=== ASSIGNED TASK ===
Go through the entries below and return every line that contains "text".

#### DATA SUPPLIED ####

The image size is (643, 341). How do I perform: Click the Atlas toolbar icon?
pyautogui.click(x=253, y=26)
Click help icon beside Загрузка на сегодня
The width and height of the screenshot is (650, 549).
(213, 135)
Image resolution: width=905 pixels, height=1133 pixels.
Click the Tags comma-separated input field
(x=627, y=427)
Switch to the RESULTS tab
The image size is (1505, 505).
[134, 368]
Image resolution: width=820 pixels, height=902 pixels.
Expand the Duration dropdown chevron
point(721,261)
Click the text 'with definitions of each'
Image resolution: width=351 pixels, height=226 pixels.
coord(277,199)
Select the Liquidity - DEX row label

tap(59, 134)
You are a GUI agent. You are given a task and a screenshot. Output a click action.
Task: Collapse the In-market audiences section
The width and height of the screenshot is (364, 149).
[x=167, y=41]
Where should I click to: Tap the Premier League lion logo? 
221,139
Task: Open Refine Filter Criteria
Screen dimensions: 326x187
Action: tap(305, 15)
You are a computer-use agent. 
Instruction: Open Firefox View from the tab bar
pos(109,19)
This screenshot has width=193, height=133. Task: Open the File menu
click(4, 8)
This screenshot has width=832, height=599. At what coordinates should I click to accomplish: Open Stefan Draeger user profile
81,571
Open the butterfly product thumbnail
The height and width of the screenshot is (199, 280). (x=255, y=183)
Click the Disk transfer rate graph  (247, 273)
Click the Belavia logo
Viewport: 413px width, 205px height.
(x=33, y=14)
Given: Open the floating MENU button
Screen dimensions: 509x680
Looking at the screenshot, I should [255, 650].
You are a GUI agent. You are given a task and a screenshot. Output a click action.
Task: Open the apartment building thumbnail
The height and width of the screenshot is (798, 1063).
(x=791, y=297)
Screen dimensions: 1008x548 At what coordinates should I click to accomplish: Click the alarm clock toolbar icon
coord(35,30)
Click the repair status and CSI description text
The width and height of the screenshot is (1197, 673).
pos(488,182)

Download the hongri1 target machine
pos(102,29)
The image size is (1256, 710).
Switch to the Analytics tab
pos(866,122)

####

=== RESPONSE TO THE EXERCISE ===
Click the text 'with definitions of each'
Click the repair status and CSI description text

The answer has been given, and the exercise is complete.